DATA UNDER STUDY —
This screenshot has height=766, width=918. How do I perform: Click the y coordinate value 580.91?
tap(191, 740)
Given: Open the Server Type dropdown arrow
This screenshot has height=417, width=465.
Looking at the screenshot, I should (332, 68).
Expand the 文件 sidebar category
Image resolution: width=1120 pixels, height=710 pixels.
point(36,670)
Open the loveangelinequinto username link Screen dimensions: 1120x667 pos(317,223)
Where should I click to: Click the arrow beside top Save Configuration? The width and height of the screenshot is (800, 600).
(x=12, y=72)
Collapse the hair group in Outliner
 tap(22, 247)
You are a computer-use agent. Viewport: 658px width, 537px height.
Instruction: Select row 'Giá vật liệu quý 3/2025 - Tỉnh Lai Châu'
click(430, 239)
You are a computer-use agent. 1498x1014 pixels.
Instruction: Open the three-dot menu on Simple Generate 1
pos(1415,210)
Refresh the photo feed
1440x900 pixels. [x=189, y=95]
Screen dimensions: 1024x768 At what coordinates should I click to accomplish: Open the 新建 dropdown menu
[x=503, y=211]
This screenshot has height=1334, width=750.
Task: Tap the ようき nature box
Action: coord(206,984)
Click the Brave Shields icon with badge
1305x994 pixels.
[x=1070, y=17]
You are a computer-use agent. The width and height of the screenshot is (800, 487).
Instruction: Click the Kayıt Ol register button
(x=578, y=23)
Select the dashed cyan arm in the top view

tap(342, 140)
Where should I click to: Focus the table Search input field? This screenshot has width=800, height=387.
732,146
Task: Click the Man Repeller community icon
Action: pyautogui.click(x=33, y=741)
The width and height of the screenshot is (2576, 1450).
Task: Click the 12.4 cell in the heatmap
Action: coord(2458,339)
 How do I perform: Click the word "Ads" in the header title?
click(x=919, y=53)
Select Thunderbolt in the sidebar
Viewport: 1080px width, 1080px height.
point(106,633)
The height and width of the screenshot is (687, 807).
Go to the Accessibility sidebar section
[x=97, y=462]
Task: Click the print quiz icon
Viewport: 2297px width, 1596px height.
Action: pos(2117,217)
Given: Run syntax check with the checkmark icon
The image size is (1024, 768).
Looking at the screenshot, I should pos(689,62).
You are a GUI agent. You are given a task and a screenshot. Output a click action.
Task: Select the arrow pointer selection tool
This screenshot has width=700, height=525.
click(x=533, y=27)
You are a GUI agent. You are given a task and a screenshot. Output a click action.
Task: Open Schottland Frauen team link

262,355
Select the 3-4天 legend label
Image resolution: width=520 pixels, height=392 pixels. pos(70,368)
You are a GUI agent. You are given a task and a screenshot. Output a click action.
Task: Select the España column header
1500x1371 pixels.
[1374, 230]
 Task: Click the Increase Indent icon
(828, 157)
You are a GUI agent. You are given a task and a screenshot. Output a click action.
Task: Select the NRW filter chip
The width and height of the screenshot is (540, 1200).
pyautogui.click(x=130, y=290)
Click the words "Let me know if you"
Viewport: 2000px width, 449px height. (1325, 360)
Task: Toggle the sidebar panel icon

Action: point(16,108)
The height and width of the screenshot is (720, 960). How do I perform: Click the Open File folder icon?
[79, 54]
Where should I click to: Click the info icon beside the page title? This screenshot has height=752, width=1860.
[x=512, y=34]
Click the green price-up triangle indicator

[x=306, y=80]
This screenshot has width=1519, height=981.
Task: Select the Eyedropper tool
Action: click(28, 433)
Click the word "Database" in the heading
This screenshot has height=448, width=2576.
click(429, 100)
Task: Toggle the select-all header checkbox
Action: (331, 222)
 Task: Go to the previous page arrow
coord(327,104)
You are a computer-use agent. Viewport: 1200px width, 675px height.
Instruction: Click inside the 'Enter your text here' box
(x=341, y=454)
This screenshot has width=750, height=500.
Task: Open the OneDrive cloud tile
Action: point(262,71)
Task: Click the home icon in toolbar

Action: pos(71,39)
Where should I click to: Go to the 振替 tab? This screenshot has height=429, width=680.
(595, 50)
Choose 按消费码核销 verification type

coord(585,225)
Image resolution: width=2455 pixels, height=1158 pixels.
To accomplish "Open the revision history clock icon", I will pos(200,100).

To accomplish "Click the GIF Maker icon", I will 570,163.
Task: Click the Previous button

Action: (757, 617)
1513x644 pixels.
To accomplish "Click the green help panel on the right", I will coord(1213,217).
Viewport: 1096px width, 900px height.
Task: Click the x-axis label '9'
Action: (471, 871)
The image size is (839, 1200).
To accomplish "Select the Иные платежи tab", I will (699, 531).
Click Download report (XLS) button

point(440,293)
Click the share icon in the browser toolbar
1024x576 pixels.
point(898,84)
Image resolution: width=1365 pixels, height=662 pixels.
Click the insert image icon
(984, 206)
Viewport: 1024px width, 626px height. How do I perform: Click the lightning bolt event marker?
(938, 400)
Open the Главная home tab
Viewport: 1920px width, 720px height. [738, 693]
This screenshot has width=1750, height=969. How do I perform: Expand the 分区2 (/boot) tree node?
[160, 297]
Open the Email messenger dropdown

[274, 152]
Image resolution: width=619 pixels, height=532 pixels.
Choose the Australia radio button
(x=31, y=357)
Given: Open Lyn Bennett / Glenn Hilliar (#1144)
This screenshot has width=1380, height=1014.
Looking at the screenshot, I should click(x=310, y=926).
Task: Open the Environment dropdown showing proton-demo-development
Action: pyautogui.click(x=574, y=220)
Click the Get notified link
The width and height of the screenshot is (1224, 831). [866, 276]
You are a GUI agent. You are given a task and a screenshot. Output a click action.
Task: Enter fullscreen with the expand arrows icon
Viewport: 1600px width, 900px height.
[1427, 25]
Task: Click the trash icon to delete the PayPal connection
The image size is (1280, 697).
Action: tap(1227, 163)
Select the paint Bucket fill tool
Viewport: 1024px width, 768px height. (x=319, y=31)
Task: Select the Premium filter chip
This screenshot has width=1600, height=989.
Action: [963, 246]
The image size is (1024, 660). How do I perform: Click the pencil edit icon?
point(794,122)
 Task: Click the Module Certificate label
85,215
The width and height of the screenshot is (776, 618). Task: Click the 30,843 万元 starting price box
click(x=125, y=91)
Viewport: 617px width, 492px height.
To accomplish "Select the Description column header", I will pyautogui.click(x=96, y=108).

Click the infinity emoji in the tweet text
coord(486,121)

WHAT YOU HAVE TO DO —
Taking the line with "Given: Open the Server Type dropdown arrow" as the first and the line with "You are a computer-use agent. 1498x1014" as the last, retype that stretch of the data above exactly, with no other lines.

REPLY TO THE EXERCISE —
Given: Open the Server Type dropdown arrow
This screenshot has height=417, width=465.
Looking at the screenshot, I should (332, 68).
Expand the 文件 sidebar category
Image resolution: width=1120 pixels, height=710 pixels.
point(36,670)
Open the loveangelinequinto username link Screen dimensions: 1120x667 pos(317,223)
Where should I click to: Click the arrow beside top Save Configuration? The width and height of the screenshot is (800, 600).
(x=12, y=72)
Collapse the hair group in Outliner
 tap(22, 247)
You are a computer-use agent. Viewport: 658px width, 537px height.
Instruction: Select row 'Giá vật liệu quý 3/2025 - Tỉnh Lai Châu'
click(430, 239)
You are a computer-use agent. 1498x1014 pixels.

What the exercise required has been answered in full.